1 ¿Podíamos acaso esperar esta acción por parte del Estado? No, de ninguna manera, porque el Estado que conocemos ha sido la causa del mal, y el Estado ideal, tal como lo concibe la razón, antes que dar origen a una humanidad mejor, tendría que fundarse en ella. Y he aquí que el curso de las investigaciones me devuelve ahora al punto del que me había alejado momentáneamente. La época actual, bien lejos de presentarnos esa forma de humanidad que hemos establecido como condición necesaria para el perfeccionamiento moral del Estado, nos muestra justamente lo contrario. Así pues, de ser correctos los principios que he expuesto, y de confirmar la experiencia, mi pintura de la época presente, habrá que considerar entonces prematuro todo intento semejante de reforma del Estado, y quimérica toda esperanza que se funde en esa reforma, hasta que no se suprima la escisión en el interior del hombre, y hasta que la naturaleza humana no se desarrolle lo suficiente como para ser ella misma la artífice y garantizar la realidad de la creación política de la razón.

2 La naturaleza nos traza, en el ámbito de su creación física, el camino que hemos de seguir en el ámbito moral. Hasta que no se ha aplacado la lucha de las fuerzas elementales en los organismos inferiores, la naturaleza no emprende la noble formación del hombre físico. Del mismo modo, antes de aventurarnos a favorecer la multiplicidad natural del género humano, ha de haberse calmado en el seno del hombre moral la lucha de las fuerzas elementales, la pugna de los impulsos ciegos, y haber concluido definitivamente el despreciable antagonismo que reinaba en él. Por otra parte, para que la multiplicidad humana pueda someterse a la unidad del ideal, la independencia de su carácter debe estar asegurada, y el sometimiento a formas ajenas y despóticas debe haber dejado paso a una aceptable libertad. Mientras el hombre natural siga haciendo un uso tan anárquico de su albedrío, apenas puede mostrársele su libertad; mientras el hombre de cultura siga haciendo tan poco uso de su libertad, no puede arrebatársele su albedrío. La concesión de principios liberales significa una traición a la totalidad, si estos principios encuentran una fuerza aún en fermentación y refuerzan una naturaleza ya de por sí demasiado poderosa; la ley de la armonía se convierte en tiranía contra el individuo, si se une a una debilidad ya generalizada y a una limitación física, extinguiendo entonces el último rescoldo resplandeciente de espontaneidad y originalidad.
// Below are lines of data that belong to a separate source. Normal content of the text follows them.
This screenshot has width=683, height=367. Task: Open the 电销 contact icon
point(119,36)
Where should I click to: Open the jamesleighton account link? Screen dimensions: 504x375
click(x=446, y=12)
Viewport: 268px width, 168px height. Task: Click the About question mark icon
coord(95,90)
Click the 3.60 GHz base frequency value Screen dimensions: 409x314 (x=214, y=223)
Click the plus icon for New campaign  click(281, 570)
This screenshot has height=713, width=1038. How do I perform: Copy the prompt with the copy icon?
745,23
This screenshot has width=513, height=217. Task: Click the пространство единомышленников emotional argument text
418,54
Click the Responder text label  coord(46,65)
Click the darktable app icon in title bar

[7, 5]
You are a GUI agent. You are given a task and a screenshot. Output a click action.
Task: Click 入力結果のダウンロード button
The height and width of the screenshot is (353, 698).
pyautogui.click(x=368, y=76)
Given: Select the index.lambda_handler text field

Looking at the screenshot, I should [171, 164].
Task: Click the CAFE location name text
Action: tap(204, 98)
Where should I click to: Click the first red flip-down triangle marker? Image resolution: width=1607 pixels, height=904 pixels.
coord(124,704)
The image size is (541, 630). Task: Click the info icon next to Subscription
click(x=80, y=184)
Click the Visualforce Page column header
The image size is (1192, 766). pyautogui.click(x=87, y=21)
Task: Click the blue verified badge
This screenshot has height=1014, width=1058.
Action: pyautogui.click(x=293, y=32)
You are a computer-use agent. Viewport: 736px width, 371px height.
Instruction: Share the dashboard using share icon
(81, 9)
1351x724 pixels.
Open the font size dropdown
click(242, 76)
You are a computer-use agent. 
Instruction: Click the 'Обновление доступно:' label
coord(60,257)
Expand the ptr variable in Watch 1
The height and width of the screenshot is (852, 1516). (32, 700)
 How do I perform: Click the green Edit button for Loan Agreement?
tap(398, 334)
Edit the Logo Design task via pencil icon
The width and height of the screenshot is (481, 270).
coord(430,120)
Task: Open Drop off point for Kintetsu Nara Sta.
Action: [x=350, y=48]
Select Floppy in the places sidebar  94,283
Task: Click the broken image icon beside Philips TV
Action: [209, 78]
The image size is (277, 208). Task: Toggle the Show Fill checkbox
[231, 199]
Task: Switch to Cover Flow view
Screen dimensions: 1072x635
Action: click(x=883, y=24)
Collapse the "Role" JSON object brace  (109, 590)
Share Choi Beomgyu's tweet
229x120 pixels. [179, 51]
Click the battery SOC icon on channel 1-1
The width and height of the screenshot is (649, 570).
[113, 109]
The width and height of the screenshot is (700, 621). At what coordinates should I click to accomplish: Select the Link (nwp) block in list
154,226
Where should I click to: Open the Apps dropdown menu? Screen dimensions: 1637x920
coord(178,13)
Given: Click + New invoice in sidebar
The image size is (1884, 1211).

3 El carácter de la época ha de sobreponerse primero a su degradación, sustraerse por una parte a la violencia ciega de la naturaleza, y volver por otra a su sencillez, verdad y plenitud; una tarea para más de un siglo. Entretanto, reconozco con agrado que algún intento aislado puede tener éxito, pero en conjunto nada mejorará con ello, y las contradicciones de la conducta humana serán siempre un argumento en contra de la unidad de las máximas morales. En otras partes del mundo se honrará la humanidad del negro, y en Europa se difamará la del pensador. Quedarán los antiguos principios, pero llevarán la impronta del siglo, y la filosofía prestará su nombre a una opresión que en otros tiempos autorizaba la Iglesia. Asustado por la libertad, que en sus primeros momentos se revela siempre como enemiga, el hombre se arrojará en un caso en brazos de una cómoda servidumbre, y en el otro, desesperado por una tutela tan meticulosa, se precipitará al feroz libertinaje del estado natural. La usurpación alegará, en su defensa, la debilidad de la naturaleza humana, y la insurrección, su dignidad, hasta que finalmente la gran soberana de todos los asuntos humanos, la fuerza ciega, intervenga y resuelva ese supuesto conflicto de principios, como si se tratara de una vulgar pelea a puñetazos.